===== Text section =====

The Mirage of Equal Opportunity

Back in May Dalrymple addressed the Sixth Annual Meeting of the Property and Freedom Society in Bodrum, Turkey. It was his third address to the group in as many years, and his speech described “The Mirage of Equal Opportunity”:

If one were serious about equality of opportunity, one would be a totalitarian so thoroughgoing as to make North Korea seem like a libertarian paradise. Only clones could be born and no parent could have any influence on the upbringing of his or her child, for fear of introducing inequality. Every child would receive exactly the same treatment, preferably from machines. A society of equality of opportunity would be one in which no parent could express in words or in action a preference for his own child, or to procure advantages for him or her, in case it should prejudice the chances of another child. I leave it to you to decide whether a society in which parents held no particular brief for their own children as against all the others in the world would be an attractive one. Aldous Huxley’s Brave New World would be but a beginning, not an end.

===== Stored data =====

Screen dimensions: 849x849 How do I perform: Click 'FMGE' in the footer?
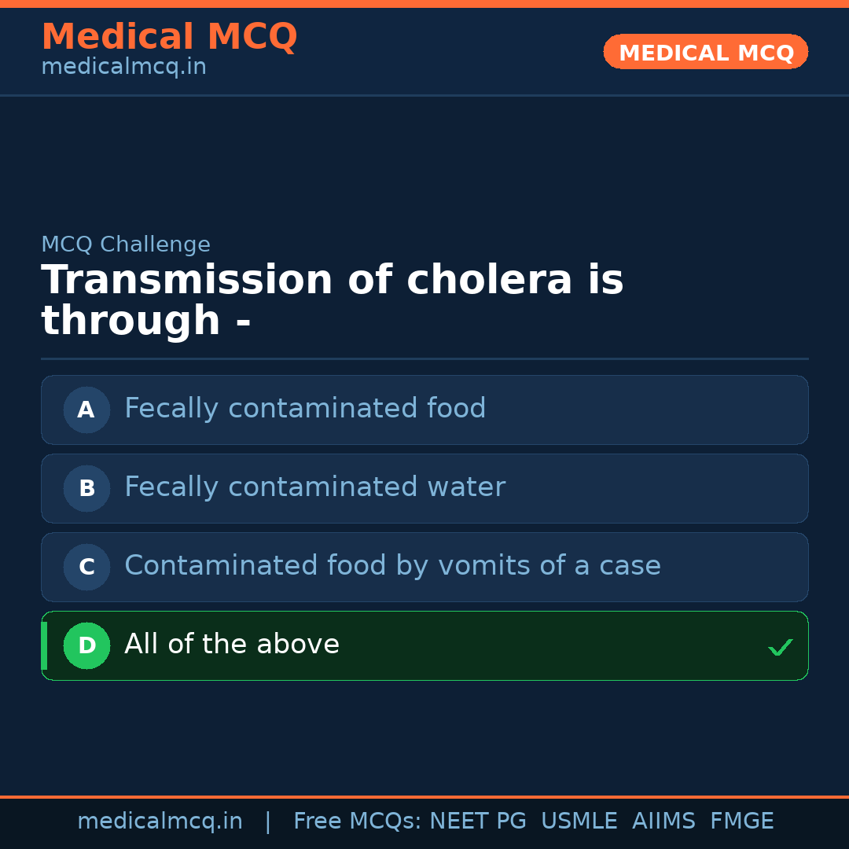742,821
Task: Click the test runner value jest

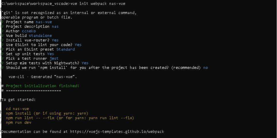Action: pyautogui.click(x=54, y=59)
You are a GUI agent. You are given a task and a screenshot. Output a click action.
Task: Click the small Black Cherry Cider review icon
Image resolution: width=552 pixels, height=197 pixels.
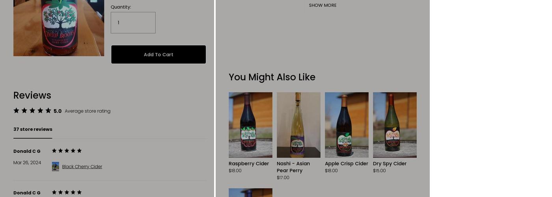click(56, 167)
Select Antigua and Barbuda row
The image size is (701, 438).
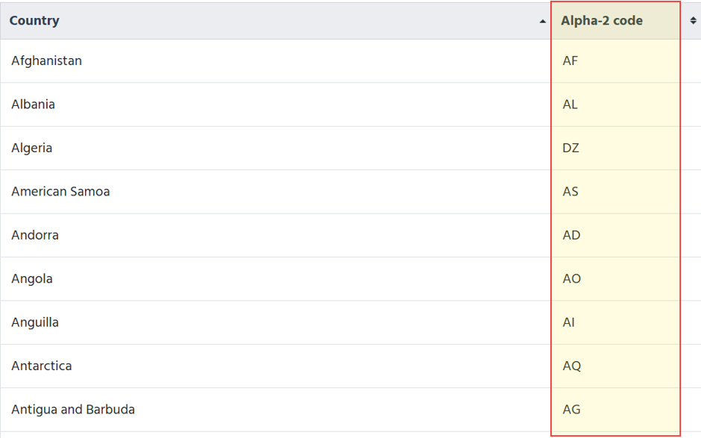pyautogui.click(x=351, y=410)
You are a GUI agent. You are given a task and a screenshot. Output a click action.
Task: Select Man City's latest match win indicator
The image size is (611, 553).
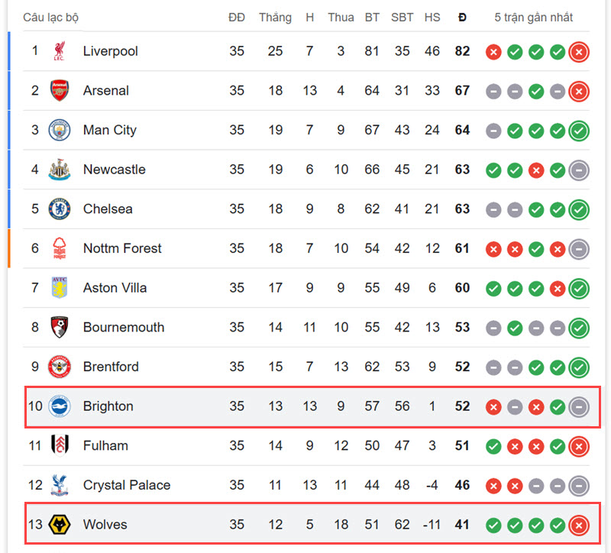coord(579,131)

=====

→ Questions to answer:
1. Duplicate the passage on equal opportunity from "If one were" up to and including "not an end.".
2. Pick up the text on equal opportunity after its last sentence and carry it on.
The entries are material kept apart from the text on equal opportunity.

→ Answers in order:
1.
If one were serious about equality of opportunity, one would be a totalitarian so thoroughgoing as to make North Korea seem like a libertarian paradise. Only clones could be born and no parent could have any influence on the upbringing of his or her child, for fear of introducing inequality. Every child would receive exactly the same treatment, preferably from machines. A society of equality of opportunity would be one in which no parent could express in words or in action a preference for his own child, or to procure advantages for him or her, in case it should prejudice the chances of another child. I leave it to you to decide whether a society in which parents held no particular brief for their own children as against all the others in the world would be an attractive one. Aldous Huxley’s Brave New World would be but a beginning, not an end.

2.
A video of the address can be found here, and a transcript here.

2 thoughts on “The Mirage of Equal Opportunity

  1. Jaxon

    here’s one I made earlier

    People complain about inequality… to some extent I can sympathise but I think maybe we need a different word, people wilfully insist on conflating equality before the law, say, with equality of self esteem, equality of access to computer games, and fashion accessories. So many people only seem to cry foul about ‘racial’ or ‘sexual’ inequality as some outrageous symptom of economic inequality perpetrated primarily by the richest in society.
    I guarantee they who whinge loudest are they who have quite happily indulged in inequality of sexual selection, say, as though sexual attractiveness was somehow an infallible reflection of a person’s intrinsic worth (more often the opposite is the case). Many of the bankers are no doubt scumbags , products of a culture dedicated to overindulgence and selfishness… what can you expect? Little surprise if they hold most of society in contempt.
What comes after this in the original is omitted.